One American writer tasks himself with disentangling the distinct, but overlapping, privileges engendered by a foreign passport, and those that stem from the colour of his skin.
We might as well start with gay sex.
For the past two weeks, the back of my mind has been occupied by thoughts of how to start writing about my experience as a white man in India. The list of potential anecdotes is interminable. Perhaps a theoretical grounding would prove a more incisive framework. Or maybe I need to talk about everything that I am.I am more than a skin colour. I am a gender. I am a nationality. I am a language. I am a class. I am a sexual orientation. The overlapping privileges encompassed in a straight, white, English-speaking, relatively affluent American man can be more difficult to disentangle than one might imagine.
But those thoughts gave little purchase as an entry point into my experience.
And so we start with gay sex, because it illustrates one of the ways in which people’s ideas about what I am inform the manner in which they interact with me.

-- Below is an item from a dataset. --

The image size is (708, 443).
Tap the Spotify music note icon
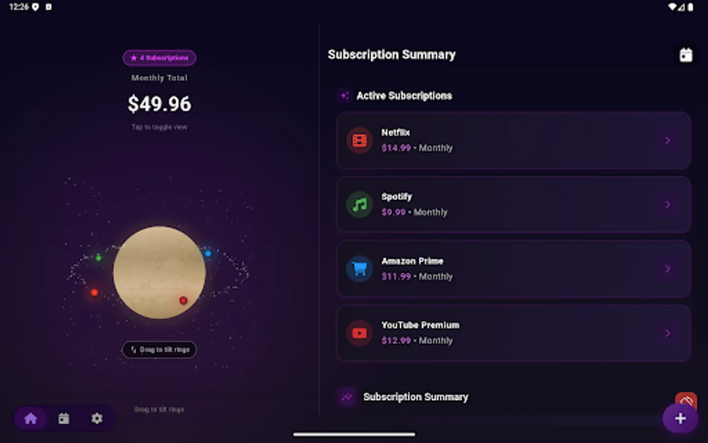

And, I’ll be honest, because it’s a good hook for the first line of an article.
Nearly five years ago, I traveled, alone, to Pondicherry. Walking through Bharathi Park, I was stopped by an autorickshaw driver who claimed to be curious what I was listening to on my headphones. Prabhu and I spent the next two days together. I gave him three hundred rupees a day and bought his food and drink. He showed me the environs of Pondicherry, and he did it well.
On our second day together, he arranged to meet me at my slightly dodgy hotel, far outside of the charming French colonial centre of Pondicherry. As he packed ganja into a cigarette – his cousin, he told me, had a business in marijuana, or mary-ja-vanna as he put it – he coyly began his questioning:
“Sooooooooo... you are coming from Goa?
“Yep, it was my first time.”
“People are telling me that sometimes, in Goa, boys are having sex with boys.” Long pause. “Is it true?”
“Well, I suppose so, but I’m pretty sure that just about everywhere, boys are having sex with boys.”
“Sooooooooo… do YOU have sex with boys?”
“No, Prabhu, I don’t.”
He erupted into strained laughter as he reassured me: “No, no, no, no, no. Not ALL the time.”
Then ever so slyly: “But maybe sometimes?”
“No. Sorry, Prabhu. Not even sometimes.”
And then he tried to give me a massage.
I had only been in India for a few months at this point, but it wasn’t the first time that a man very obviously tried to have sex with me, nor would it be the last. And it’s not that I’ve never been flirted with or hit on by men in the United States. It’s just that it’s not usually so direct and obvious. In India, the approach ranges from something in the vein of Prabhu’s attempt to an outright grab for my cock.
And I’ve thought a lot about why this might be. I have three non-exclusive hypotheses:
- Obviously, a premium is placed on fair skin.
- White people are – not entirely unjustifiably – viewed as being sluts. We’ll do anything, the thinking goes.
- White tourists are more or less risk-free, in terms of social networks. I’m pretty sure Prabhu’s family isn’t aware of his preferences, and there’s a vanishingly slim chance that I’ll ever run into anyone he knows.
And so although an unusual number of unwanted sexual advances are hardly emblematic of any kind of privilege, they illuminate the simple fact that the positions from which I’m viewed and the way they impact my interactions can, at times, be non-obvious.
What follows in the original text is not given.